## BEGIN INPUT RECORDS
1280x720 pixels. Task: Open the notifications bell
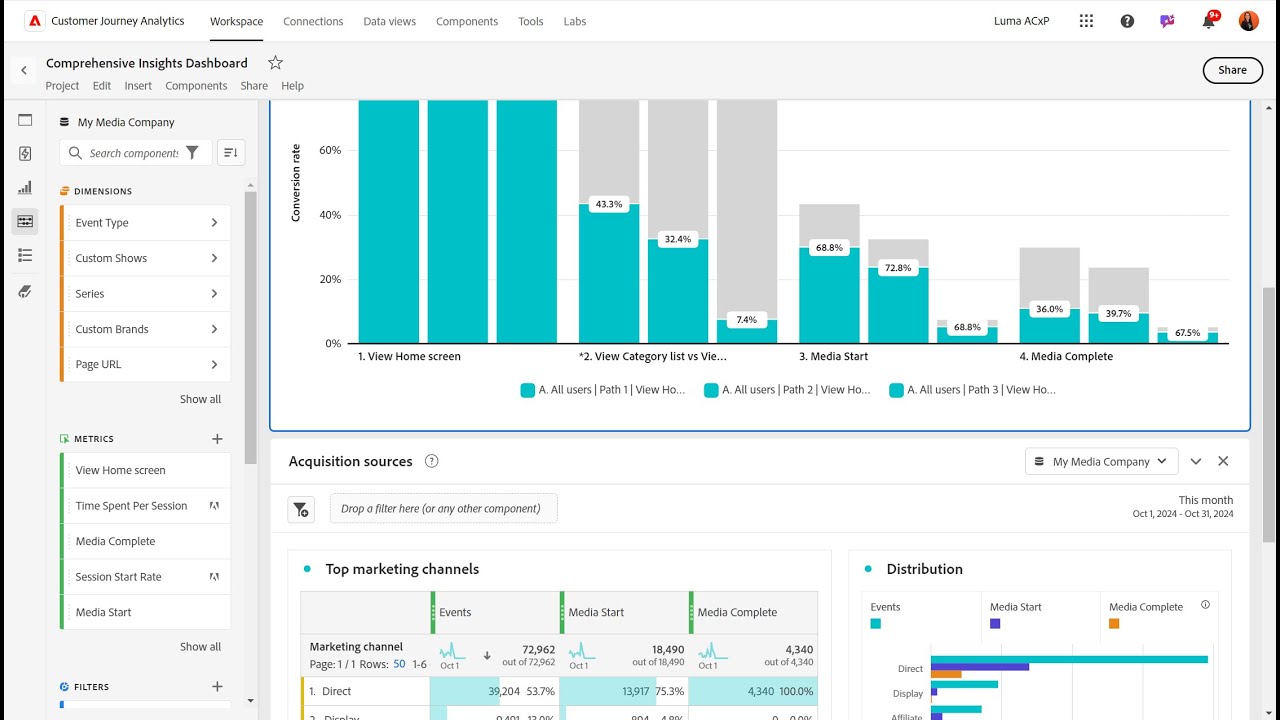click(x=1208, y=21)
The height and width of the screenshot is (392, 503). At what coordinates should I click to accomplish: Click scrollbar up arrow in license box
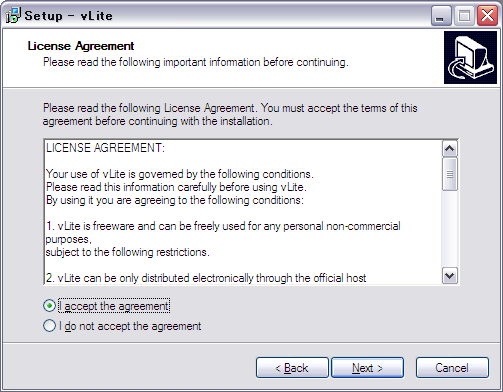click(450, 149)
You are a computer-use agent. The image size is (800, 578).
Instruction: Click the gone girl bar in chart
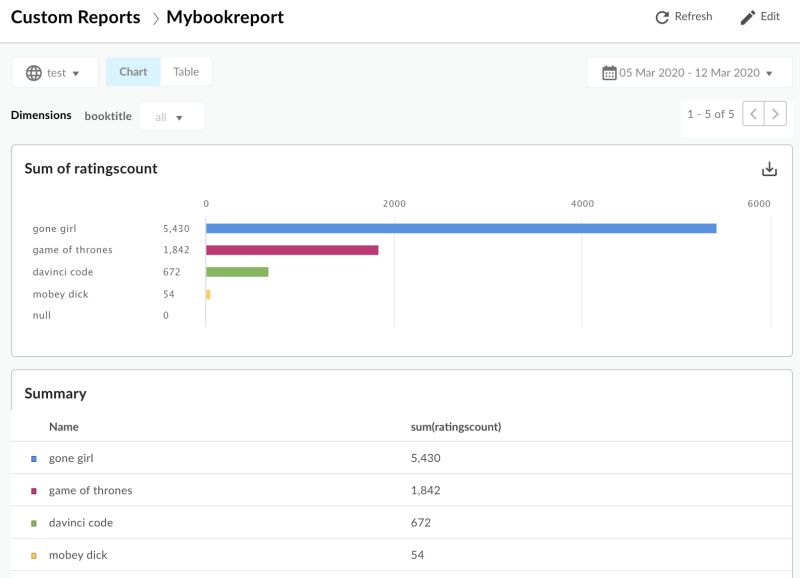point(460,227)
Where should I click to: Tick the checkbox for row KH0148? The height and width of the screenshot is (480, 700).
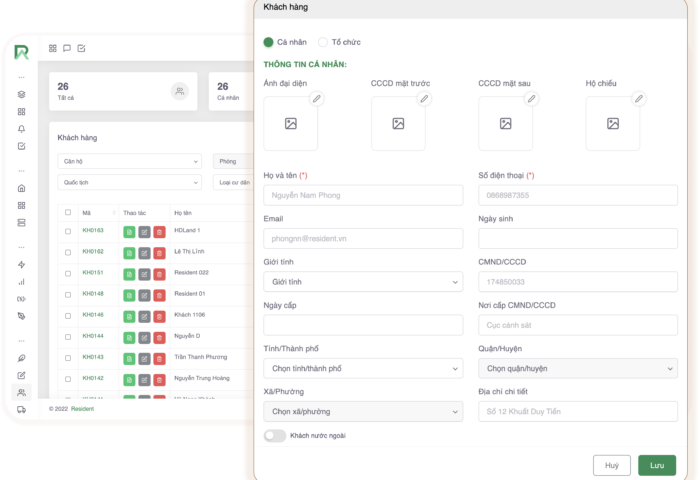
## END INPUT RECORDS
◆ EXERCISE PROMPT
Count the lines in the rows above that contain the string "width", treating case as significant, and give only the number.

◆ RESPONSE TO THIS EXERCISE
2